Resta un dubbio: cosa c’entrano le persone che arrivano in Italia con la questione del Servizio Civile? “Questi profughi, una volta richiesto asilo, potranno partecipare al bando – spiega Belpietro – ricevendo, in caso di partecipazione con successo, 433 euro al mese, ossia un gruzzolo di poco inferiore a quello incassato da precari e pensionati al minimo”. Ecco: secondo l’editorialista la riforma del Servizio Civile sarebbe “uno straordinario incentivo ai profughi per sbarcare in Italia”.
Belpietro non è solo: il vicepresidente del Senato Maurizio Gasparri, deputato di Forza Italia, parla di una “connotazione terzomondista” dietro cui si potrebbe nascondere “l’ennesima sanatoria per i richiedenti asilo, e con tanto di assegnino”. E’ sempre Libero, in un articolo di Tommaso Montesano, a riportare la posizione di Gasparri, proseguendo: “Il timore, visto il riferimento del governo agli immigrati, è che il nuovo servizio civile si traduca in un’ulteriore agevolazione ‘per l’importazione dei clandestini’”.
Di fronte a queste dichiarazioni, alcune note possono essere utili per consentire al lettore una migliore comprensione della situazione.
I richiedenti asilo sono persone che domandano protezione, e che attendono molti mesi, più di quanto sancito dalla legge, per ottenere una risposta. Le sanatorie, invece, sono solitamente pensate per regolarizzare la posizione dei migranti cosiddetti “economici”, e di solito lo stato stabilisce delle quote di persone da regolarizzare, anche in base al paese di provenienza e a seconda del lavoro per cui si fa la richiesta di regolarizzazione.

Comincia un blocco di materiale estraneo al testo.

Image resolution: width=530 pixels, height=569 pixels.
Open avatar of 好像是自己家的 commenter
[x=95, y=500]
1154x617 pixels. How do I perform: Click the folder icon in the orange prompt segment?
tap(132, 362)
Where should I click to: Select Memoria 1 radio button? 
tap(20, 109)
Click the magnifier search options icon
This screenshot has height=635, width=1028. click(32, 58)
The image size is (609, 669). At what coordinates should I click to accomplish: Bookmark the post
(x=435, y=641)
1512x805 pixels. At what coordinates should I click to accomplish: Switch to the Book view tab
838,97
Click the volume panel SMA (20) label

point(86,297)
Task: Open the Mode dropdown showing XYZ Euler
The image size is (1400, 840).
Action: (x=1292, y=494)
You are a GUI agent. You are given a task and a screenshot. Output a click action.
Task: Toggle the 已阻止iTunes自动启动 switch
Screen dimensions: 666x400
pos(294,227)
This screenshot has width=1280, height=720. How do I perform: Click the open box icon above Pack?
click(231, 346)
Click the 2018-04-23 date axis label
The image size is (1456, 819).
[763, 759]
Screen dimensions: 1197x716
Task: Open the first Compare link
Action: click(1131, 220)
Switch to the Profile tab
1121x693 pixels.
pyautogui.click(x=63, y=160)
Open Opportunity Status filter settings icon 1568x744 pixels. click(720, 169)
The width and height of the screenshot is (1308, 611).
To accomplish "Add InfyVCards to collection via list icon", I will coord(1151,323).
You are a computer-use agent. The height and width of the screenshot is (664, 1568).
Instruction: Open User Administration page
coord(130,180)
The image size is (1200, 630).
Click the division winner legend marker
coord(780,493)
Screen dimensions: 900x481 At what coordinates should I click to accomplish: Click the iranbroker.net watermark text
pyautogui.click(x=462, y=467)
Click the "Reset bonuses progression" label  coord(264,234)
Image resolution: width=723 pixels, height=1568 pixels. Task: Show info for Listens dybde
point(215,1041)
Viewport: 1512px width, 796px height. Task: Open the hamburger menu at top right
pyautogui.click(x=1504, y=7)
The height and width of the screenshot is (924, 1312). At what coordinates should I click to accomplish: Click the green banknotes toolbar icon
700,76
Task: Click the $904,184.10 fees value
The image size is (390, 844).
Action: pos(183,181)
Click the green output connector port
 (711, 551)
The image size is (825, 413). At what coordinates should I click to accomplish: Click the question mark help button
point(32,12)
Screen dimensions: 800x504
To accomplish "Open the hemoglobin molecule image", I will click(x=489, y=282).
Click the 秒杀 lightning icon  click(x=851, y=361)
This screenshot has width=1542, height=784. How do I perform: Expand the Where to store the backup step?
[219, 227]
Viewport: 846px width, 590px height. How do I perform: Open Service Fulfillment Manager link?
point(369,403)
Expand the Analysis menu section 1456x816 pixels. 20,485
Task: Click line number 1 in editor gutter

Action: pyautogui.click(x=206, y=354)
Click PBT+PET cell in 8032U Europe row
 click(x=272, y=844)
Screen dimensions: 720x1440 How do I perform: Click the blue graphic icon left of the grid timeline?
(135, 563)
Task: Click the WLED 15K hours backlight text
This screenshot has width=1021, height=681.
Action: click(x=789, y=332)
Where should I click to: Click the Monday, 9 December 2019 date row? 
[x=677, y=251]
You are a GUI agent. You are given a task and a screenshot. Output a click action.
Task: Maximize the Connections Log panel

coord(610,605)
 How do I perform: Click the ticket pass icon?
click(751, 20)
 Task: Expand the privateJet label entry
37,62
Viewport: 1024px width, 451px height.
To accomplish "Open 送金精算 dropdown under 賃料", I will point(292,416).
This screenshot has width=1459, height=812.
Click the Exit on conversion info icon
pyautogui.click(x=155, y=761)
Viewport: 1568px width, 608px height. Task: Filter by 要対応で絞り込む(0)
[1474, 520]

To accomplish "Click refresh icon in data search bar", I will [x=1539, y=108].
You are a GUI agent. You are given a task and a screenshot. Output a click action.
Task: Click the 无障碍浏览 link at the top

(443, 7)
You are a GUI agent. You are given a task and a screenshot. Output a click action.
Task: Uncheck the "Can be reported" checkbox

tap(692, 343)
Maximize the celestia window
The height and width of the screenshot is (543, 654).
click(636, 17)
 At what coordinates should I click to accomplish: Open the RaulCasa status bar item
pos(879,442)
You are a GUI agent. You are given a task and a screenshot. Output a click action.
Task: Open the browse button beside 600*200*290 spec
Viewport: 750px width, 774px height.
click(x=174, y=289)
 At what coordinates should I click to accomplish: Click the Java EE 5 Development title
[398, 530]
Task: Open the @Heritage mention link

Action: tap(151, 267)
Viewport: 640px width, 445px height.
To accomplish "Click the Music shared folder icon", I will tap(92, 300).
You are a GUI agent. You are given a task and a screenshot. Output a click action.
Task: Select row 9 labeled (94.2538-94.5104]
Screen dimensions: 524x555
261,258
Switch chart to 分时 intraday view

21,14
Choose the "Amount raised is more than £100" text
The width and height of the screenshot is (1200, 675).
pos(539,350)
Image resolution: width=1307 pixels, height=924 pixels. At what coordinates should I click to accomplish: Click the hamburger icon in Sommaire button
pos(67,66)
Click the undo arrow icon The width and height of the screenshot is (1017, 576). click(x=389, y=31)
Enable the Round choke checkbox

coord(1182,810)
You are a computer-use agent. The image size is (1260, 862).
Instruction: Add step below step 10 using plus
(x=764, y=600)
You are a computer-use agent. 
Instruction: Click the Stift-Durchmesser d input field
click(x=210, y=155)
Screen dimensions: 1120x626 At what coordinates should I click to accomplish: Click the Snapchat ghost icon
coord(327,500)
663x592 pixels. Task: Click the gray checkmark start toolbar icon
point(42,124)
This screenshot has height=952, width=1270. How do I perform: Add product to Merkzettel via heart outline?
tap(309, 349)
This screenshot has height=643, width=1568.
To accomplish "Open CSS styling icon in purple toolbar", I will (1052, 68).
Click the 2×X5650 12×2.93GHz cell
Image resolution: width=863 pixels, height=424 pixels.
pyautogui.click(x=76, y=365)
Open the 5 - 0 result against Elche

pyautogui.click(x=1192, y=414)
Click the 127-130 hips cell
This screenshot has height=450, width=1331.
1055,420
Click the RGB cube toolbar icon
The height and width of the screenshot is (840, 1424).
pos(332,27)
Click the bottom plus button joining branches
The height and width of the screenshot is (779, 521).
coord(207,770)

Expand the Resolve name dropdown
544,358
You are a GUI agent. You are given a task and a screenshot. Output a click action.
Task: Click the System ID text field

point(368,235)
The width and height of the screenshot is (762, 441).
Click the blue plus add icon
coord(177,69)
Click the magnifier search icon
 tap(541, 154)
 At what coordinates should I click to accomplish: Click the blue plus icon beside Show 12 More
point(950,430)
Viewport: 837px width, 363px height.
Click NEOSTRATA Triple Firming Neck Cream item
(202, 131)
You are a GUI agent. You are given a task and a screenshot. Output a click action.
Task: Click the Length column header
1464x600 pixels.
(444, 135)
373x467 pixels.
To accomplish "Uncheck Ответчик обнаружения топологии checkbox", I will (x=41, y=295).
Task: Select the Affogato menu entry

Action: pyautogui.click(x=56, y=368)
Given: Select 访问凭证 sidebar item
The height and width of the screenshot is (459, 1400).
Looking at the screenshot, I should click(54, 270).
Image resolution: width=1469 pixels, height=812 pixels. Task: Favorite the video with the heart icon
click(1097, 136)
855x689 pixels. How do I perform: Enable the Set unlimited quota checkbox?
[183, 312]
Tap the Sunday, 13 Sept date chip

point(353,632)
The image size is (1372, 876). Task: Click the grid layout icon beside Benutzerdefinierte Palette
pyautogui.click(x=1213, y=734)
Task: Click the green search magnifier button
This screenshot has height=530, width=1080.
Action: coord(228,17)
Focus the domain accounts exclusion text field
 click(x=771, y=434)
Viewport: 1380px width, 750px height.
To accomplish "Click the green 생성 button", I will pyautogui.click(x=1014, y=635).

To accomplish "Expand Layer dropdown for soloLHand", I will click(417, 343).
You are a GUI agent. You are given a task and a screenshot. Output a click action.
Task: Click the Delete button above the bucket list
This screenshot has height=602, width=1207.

I richiedenti asilo sono e saranno sempre privi di documenti di ingresso, ossia di visto: proprio perché fuggono dal proprio paese non si trovano nella posizione di chiedere questi documenti alle proprie istituzioni. Continuare a definirli “clandestini”, un termine dispregiativo che dovrebbe essere evitato in ogni caso, è anche sbagliato nel merito.
Della crisi risentono tutti, italiani e stranieri: la contrapposizione di questi due gruppi sociali, continuamente riproposta da media e politici, alza muri ma non aiuta in alcun modo a uscire dalla situazione. Così come non è utile accogliere qualsiasi misura legata alla persona, ai servizi di welfare o al terzo settore come una spesa, qualcosa che “costa alle casse dello stato”. Piuttosto, queste strategie retoriche spostano l’attenzione su capri espiatori: ma la crisi non si combatte smantellando il tessuto sociale, già debole. Servirebbero investimenti proprio laddove lo stato, da anni, taglia: servizi alla persona, istruzione, accoglienza. Il Servizio Civile fa parte di questa area: “garantisce ai giovani una forte valenza educativa e formativa, una importante e spesso unica occasione di crescita personale, una opportunità di educazione alla cittadinanza attiva, contribuendo allo sviluppo sociale, culturale ed economico del nostro Paese”, si legge sul sito dell’Ufficio del SCN. E’ un’esperienza che aiuta a sviluppare quella “solidarietà sociale” di cui parlano i Tribunali, e che tanto manca attualmente al nostro paese.